Gabon : André Patrick Roponat également attendu sur les suites de l’affaire Alexis Ndouna

Gabon Gabonmediatime André Patrick Roponat
Le procureur de Libreville André Patrick Roponat et Alexis Ndouna © D.R.

Nommé récemment à l’issue du Conseil supérieur de la magistrature présidé par le Chef de l’Etat, Ali Bongo Ondimba le vendredi 29 novembre 2019, André Patrick Roponat successeur d’Olivier N’Zahou, s’est saisi d’emblée des différents dossiers brûlants dont celui des malversations financières. Seulement le nouveau procureur auprès du  tribunal de première instance de LIbreville, semble avoir omis qu’il a hérité, en sus de celui précité, du dossier tout aussi épineux relatif à l’affaire Alexis Ndouna. Un dossier sur lequel, l’opinion attend des avancées et des conclusions. 


L’affaire a suscité un tollé et une indignation nationale et internationale qui a poussé le parquet, à sortir du mutisme dans lequel il s’était vautré alors que le scandale avait été mis sur la place publique. Cette affaire c’est celle dite d’«Alexis Ndouna» du nom du « criminel sexuel », qui aux dires du Réseau des organisations libres de la société civile pour la bonne gouvernance au Gabon (ROLBG) présidée par Georges Mpaga, est une personnalité politique et un homme d’affaires au coeur d’un scandal sexuel l’impliquant dans le viol supposé d’une mineure de 14 ans. Récidiviste selon plusieurs observateurs, le présumé violeur, malgré l’annonce d’un mandat d’arrêt international lancé à son encontre,  jouit toujours de sa liberté en toute impunité. 

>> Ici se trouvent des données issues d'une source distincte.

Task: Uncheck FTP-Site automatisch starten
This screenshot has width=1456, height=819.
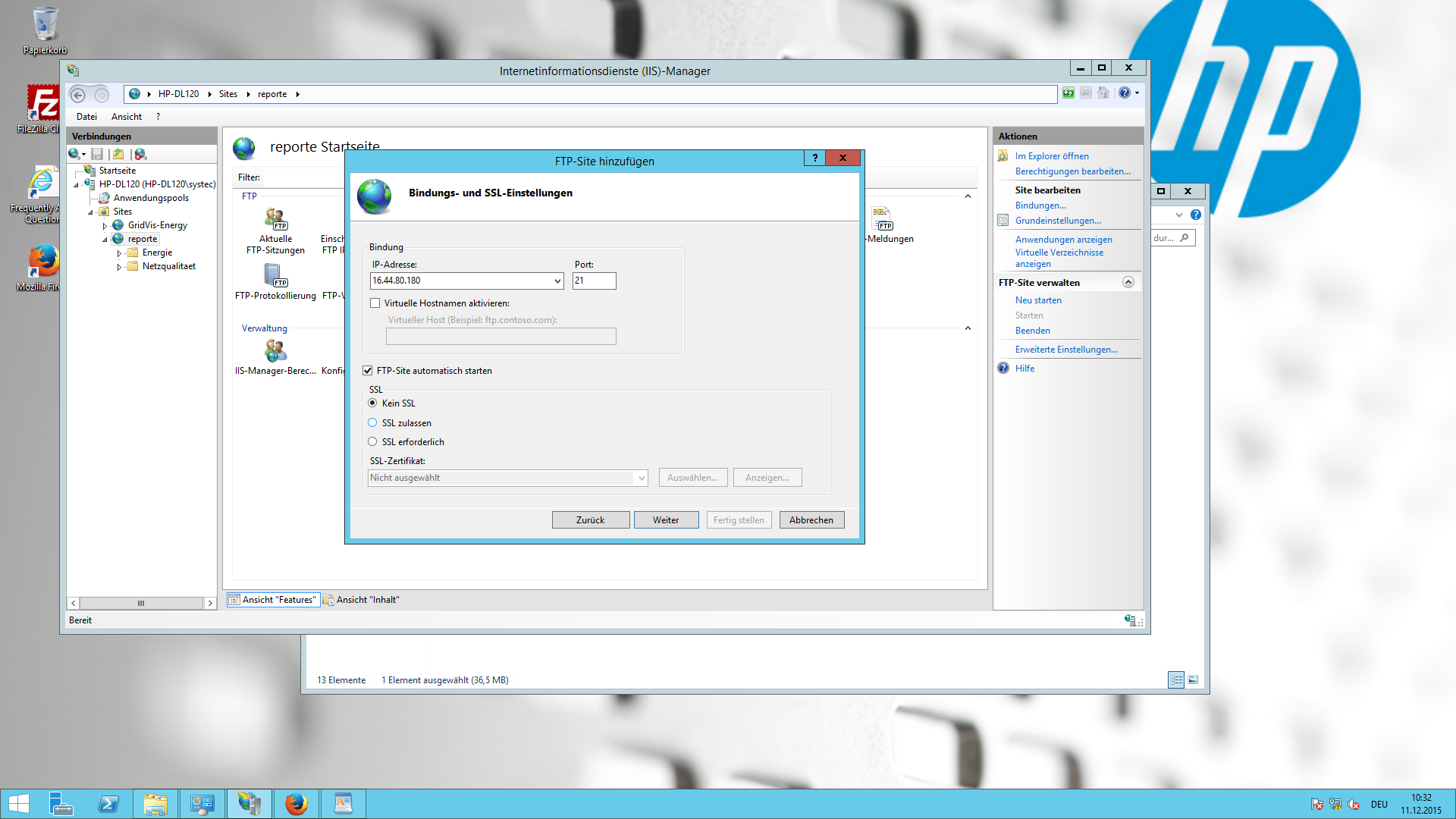Action: [368, 371]

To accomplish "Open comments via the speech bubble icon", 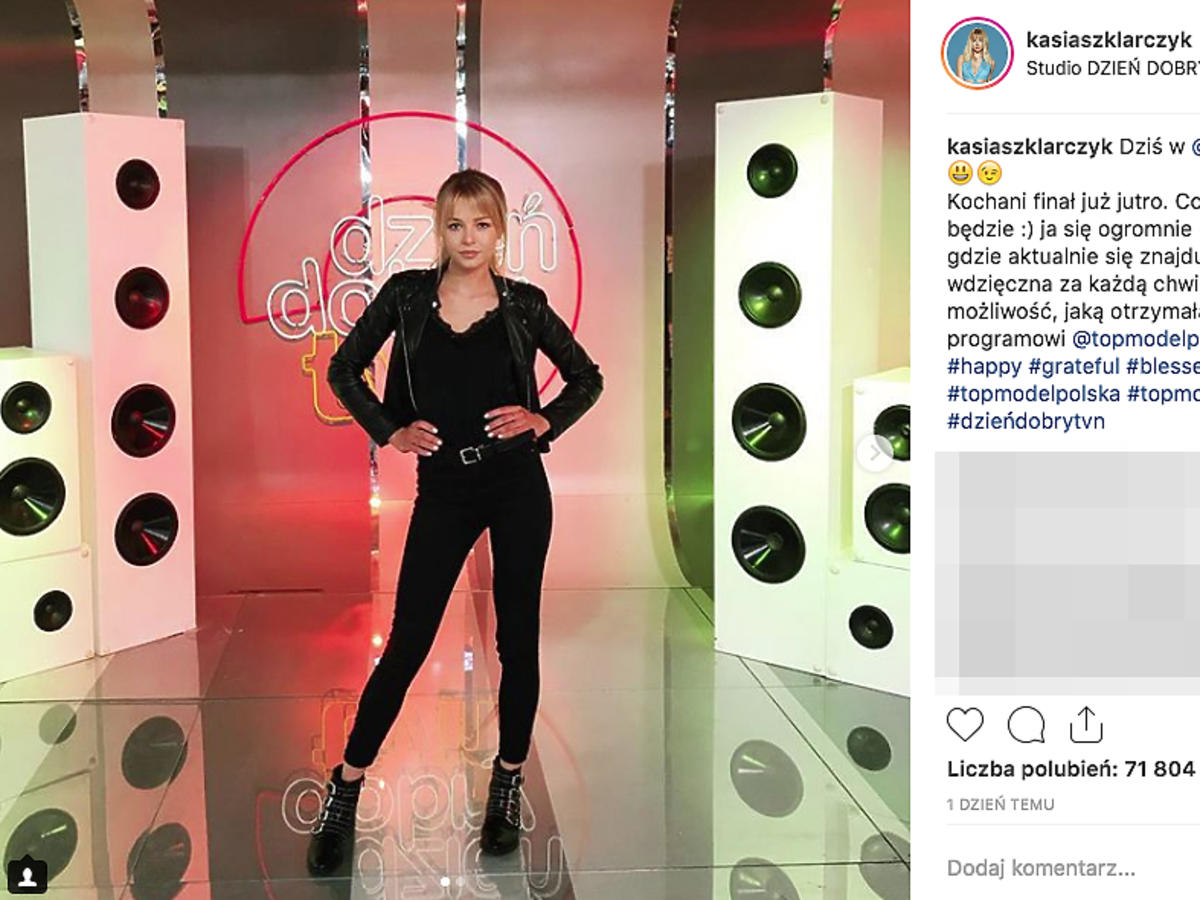I will coord(1026,724).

En effet, la dernière sortie du parquet sur le dossier, par le truchement du procureur de la République près le tribunal de première instance de LIbreville Olivier N’Zahou, faisait état d’un mandat d’arrêt international lancé par Interpol. Ce Mercredi 23 octobre 2019, l’ex procureur de la République annonçait que toutes les dispositions avaient été prises afin qu’Alexis Ndouna soit mis hors d’état de nuire. « Ainsi quel que soit le lieu où il se trouverait, les services d’Interpol sont saisis afin de nous ramener le nommé Alexis Ndouna, afin qu’il réponde de ses actes car force doit rester toujours à la loi » martelait à l’époque Olivier N’Zahou. 

Depuis cette sortie du parquet, c’est le silence radio sur l’affaire Alexis Ndouna, aucune suite une communication n’a été apporté à l’opinion sur l’avancée de l’enquête. Tout se passe comme si, cette information sur le mandat d’arrêt lancé par interpol était venu clore l’enquête. D’aucuns dans la conscience sociale, estiment que l’évocation de ce mandat d’arrêt international n’était qu’une entourloupe pour détourner l’attention des Gabonais sur l’affaire. D’autres par contre pensent que le présumé violeur n’a jamais quitté le   Gabon et profite  de la liberté en narguant les lois de la République. 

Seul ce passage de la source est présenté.